■ **WORK INSTRUCTIONS**
Please rewrite the records starting at the line containing "How do I perform: Click" and ending at the line containing "pyautogui.click(x=706, y=249)", replacing "header string" with "header value" and changing nothing else. Leave the pictures out of your answer.

■ **SUPPLIED DATA**
>> start
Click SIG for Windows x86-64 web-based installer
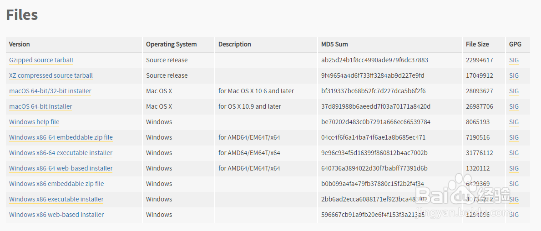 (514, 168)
>> end
>> start
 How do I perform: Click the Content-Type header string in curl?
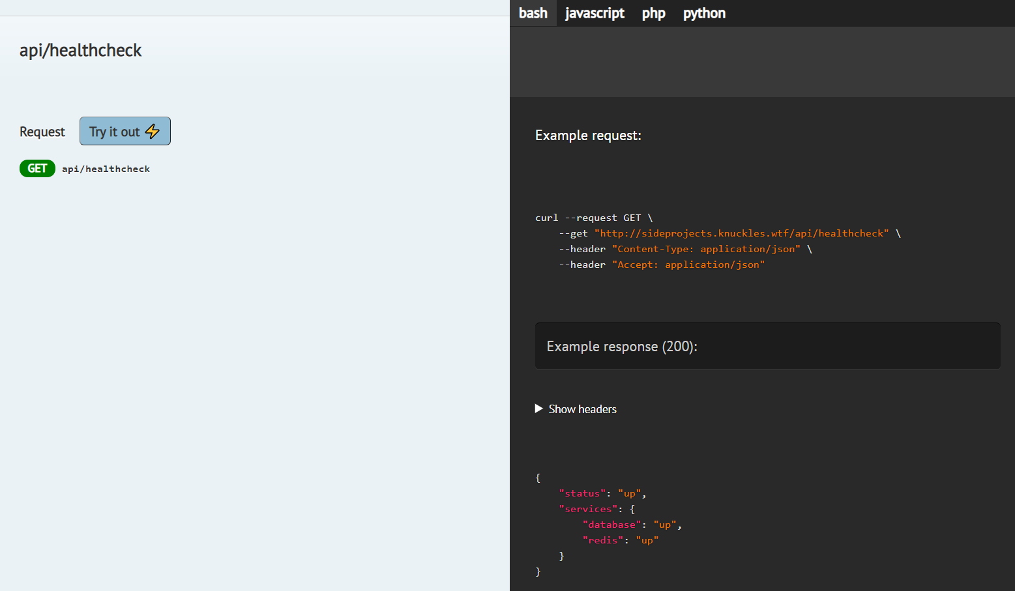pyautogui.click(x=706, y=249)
>> end
>> start
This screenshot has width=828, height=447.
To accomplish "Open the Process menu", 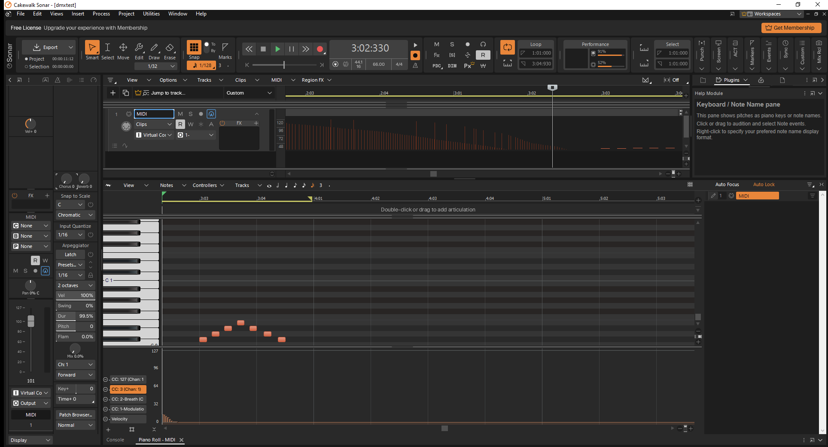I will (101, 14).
>> end
■ **CORRECT OUTPUT**
 How do I perform: Click the Content-Type header value in curl?
pyautogui.click(x=706, y=249)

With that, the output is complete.